**TASKS AND EXERCISES**
1 - Answer these about the pub quiz post:
(a) How many teams took part in the first game?
(b) What score did the winning team earn?
(c) What was the name of the Remo room where the game was held?
2 - Please transcribe everything in the pub quiz post from "CppCon 2020 is" down to "to register! :)".

C++ Pub Quiz at CppCon 2020, Game One

CppCon 2020 is half over; this afternoon I gave my B2B talk on algebraic data types. On Friday I give my B2B talk on concurrency, and next week I’ll deliver my three-day “Classic STL” training course — for which there is still time to register! :)

Tonight I emceed the first game of the second annual CppCon “C++ Pub Quiz.” (There’s a second game happening tomorrow night.) What is C++ Pub Quiz, you ask? It’s a straightforward trivia night — five rounds, ten questions per round, write down your team’s answers on a sheet of paper and turn it in at the end of the round. High score after five rounds wins the game.

Seven teams participated in Pub Quiz. Thanks to std::my_teammates_dont_respond_exception, Team C⁠-⁠-, Team Don’t Care, The French Connection, Team Sea Slug, DROP TABLE * FROM ANSWERS, Team 0x1010, and Team IFNDR!

Our winning team of the night was Team IFNDR, with an impressive score of 35 points. (Compare to last year, when our winning team of the night was Team Undefined Behavior. This year I told people not to choose “Undefined Behavior” as their team name, and to be more creative. Serves me right, I guess.)

Spoiler for question #4 Since we’re doing it all in cyberspace this year, there were more moving parts than usual. We met in Remo room generate_n(). I sat at a table in the back and used the general chat to tell people to sit up front, and also to join a Google Meet I’d set up. I read questions aloud into the Google Meet, and each team was able to discuss their answers via their Remo table chats. (We did have some teams using text chat, and some amusing snafus when teams accidentally started typing their answers into the general chat instead of their table-specific chat. But generally speaking, it went off smoothly.) Each team appointed a team captain to submit their answers via a Google Form which I set up, which you can see here.

During the game, I would mute my mic in Google Meet and hop around from table to table in Remo to see how the teams were getting along. Everyone seemed to be having a good time! The only thing was that I could never eavesdrop on The French Connection or whatever team was at table 1, because their tables were full. Also, I wish I had included a space on the answer sheet for “table number,” so that I could map the team names to the table numbers. I’m making a fresh answer sheet for Thursday night’s game, which will include a blank for “table number.”

**EXTRACTED ENTRIES**

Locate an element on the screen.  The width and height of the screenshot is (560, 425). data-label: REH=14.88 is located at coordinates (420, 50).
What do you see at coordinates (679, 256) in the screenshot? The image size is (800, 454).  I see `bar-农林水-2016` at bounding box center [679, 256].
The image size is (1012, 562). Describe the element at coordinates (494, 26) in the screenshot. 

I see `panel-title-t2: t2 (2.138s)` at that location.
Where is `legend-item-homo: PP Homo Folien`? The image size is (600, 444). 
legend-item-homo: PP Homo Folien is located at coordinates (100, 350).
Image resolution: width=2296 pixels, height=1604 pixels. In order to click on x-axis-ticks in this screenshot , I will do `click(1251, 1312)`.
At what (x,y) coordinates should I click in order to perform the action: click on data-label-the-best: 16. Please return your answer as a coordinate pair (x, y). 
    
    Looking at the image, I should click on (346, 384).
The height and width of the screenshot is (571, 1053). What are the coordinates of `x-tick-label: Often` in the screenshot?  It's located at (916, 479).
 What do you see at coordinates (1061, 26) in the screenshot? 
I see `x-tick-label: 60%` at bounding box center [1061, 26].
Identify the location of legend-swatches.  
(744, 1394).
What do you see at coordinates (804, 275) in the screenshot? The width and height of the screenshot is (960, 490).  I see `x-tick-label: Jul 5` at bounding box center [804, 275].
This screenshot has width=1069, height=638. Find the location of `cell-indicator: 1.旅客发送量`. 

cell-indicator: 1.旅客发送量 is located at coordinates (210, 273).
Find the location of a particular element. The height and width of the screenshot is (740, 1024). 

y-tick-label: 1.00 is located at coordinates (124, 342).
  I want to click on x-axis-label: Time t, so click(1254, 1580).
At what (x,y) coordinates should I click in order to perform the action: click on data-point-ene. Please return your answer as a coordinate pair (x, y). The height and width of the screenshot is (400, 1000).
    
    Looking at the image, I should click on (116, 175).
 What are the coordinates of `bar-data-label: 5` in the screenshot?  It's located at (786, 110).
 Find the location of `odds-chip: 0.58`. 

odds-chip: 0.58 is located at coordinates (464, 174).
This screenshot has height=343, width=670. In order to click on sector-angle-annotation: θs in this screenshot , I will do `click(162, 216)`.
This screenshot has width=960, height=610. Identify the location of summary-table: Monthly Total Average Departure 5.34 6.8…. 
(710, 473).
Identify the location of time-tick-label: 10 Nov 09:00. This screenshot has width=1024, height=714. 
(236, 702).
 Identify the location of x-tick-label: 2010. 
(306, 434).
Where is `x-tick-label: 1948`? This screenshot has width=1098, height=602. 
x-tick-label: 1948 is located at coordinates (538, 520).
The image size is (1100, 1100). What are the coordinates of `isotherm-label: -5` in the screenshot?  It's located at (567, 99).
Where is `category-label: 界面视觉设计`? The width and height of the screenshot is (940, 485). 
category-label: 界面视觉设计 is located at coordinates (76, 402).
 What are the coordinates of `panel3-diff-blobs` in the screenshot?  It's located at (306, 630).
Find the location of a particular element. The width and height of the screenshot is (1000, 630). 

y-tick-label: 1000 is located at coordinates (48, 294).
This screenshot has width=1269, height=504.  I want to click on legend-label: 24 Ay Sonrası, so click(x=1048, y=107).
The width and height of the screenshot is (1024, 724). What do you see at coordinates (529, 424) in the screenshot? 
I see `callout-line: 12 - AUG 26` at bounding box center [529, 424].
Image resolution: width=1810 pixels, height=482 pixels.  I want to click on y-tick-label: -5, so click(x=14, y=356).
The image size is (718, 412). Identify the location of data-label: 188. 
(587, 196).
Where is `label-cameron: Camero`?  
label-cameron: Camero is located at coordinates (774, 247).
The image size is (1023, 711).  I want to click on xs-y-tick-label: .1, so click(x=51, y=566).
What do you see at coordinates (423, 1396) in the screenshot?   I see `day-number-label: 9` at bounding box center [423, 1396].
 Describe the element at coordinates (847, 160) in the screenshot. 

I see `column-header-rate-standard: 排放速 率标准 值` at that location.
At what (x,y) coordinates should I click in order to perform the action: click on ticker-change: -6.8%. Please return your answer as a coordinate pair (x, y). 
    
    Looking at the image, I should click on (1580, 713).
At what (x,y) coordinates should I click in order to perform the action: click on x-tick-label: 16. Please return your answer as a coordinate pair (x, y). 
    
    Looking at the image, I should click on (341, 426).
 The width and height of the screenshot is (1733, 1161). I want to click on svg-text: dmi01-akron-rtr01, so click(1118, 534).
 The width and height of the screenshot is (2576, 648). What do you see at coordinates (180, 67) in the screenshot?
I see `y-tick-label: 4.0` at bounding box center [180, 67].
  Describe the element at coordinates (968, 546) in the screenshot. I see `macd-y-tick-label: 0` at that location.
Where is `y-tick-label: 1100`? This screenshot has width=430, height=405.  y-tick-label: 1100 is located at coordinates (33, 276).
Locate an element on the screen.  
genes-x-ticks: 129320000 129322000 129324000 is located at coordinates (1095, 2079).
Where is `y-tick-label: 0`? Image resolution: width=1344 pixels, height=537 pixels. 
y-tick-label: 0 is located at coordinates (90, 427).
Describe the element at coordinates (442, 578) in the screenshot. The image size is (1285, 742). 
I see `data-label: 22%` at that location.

**ANSWERS FOR THE TASKS**
1 -
(a) Seven
(b) 35 points
(c) generate_n()

2 -
CppCon 2020 is half over; this afternoon I gave my B2B talk on algebraic data types. On Friday I give my B2B talk on concurrency, and next week I’ll deliver my three-day “Classic STL” training course — for which there is still time to register! :)